Direct Appeal From Bankruptcy Court Is Allowed When Court Clerk, Rather Than Petitioner, Transmitted The Documents
IN RE: TURNER (July 20, 2009)
Joel Turner had monthly mortgage payments of $1500 when he filed a Chapter 13 petition for bankruptcy. In computing his "projected disposable income" under the bankruptcy law, he deducted the mortgage payments. He stated in his plan, however, that he intended to stop making his mortgage payments and turn his home over to the mortgagee. The trustee objected. The $1500 monthly deduction from Turner’s disposable income would make that much unavailable to the unsecured creditors. The bankruptcy court rejected the trustee’s objection. The trustee appealed under a since superseded process for direct appeal to the court of appeals. The process required: a) the trustee to file a notice of appeal in the bankruptcy court within 30 days, b) the bankruptcy court to certify that the ruling satisfied certain statutory criteria, and c) the trustee had to petition the court of appeals for leave to appeal within 10 days of the certification. The trustee filed his notice of appeal and the court certified. The trustee never filed a petition -- but the clerk of the court transmitted the request for certification and the certification order. The Court docketed the appeal.

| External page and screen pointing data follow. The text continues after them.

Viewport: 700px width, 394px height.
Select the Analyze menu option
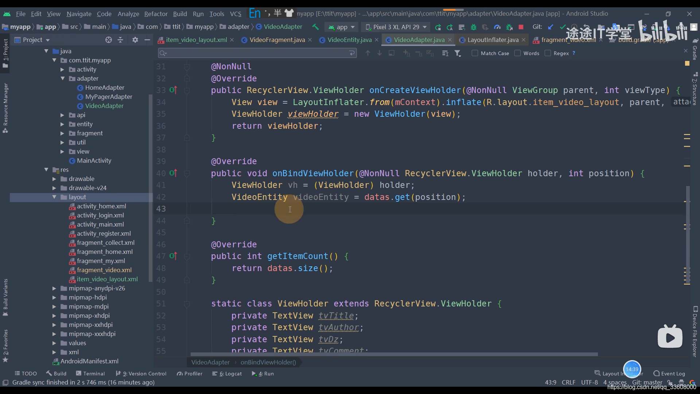pos(128,13)
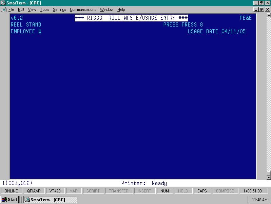The width and height of the screenshot is (271, 204).
Task: Click the SmarTerm - [CRC] taskbar button
Action: click(50, 200)
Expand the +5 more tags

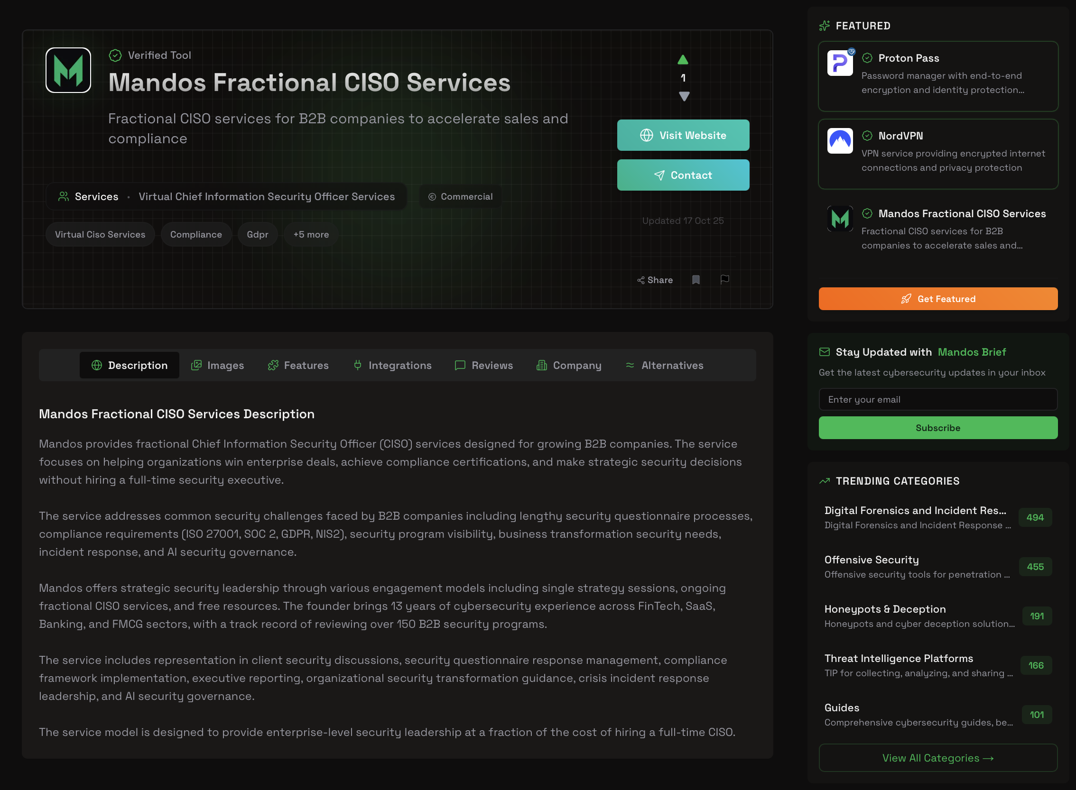[x=311, y=234]
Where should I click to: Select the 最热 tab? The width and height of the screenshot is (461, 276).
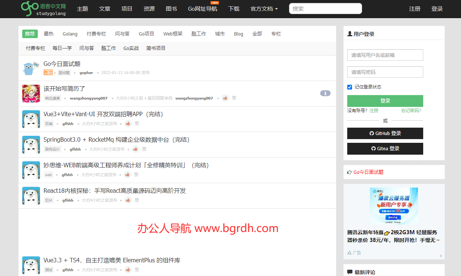pyautogui.click(x=49, y=34)
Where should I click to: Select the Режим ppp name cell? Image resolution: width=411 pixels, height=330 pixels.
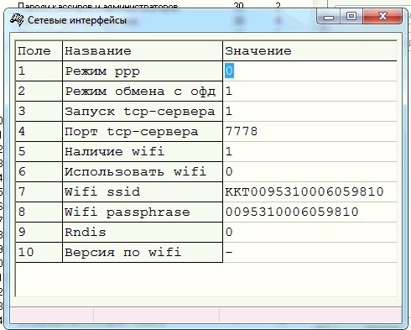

In their opinion, Judges Posner, Sykes (dissenting) and Van Bokkelen (concurring in part and concurring in judgment) accepted the appeal and reversed. Each of the three judges had a different approach to the jurisdictional issue. Judge Posner emphasized that the clerk of the court transmitted to the appellate court everything that a petition for review would have contained. Therefore, the filing was complete and timely. Its only possible defect was that it was transmitted by the clerk rather than by the appellant. Because it served all the purposes behind the procedural requirements, Judge Posner concluded that it fell within the "functional equivalent" test. Alternatively, Judge Posner allowed the appeal pursuant to Rule 2 of the Federal Rules of Appellate Procedure, which allows the Court to suspend appellate rules for good cause. On the merits, the Court concluded that considering what the debtor's projected income will be at the time of plan approval was more consistent with the statutory language than considering it at the time of filing. The Court emphasized that it was not approving an exercise in speculation about the future income of the debtor -- it was considering only a fixed debt that all agreed would disappear.
Judge Van Bokkelen agreed that the Court could hear the appeal, but based his decision on Judge Posner's alternative Rule 2 holding, and concurred on the merits.
Judge Sykes dissented. She concluded that the petition was a statutory jurisdictional requirement. Since the trustee never filed a petition, she would dismiss for lack of appellate jurisdiction.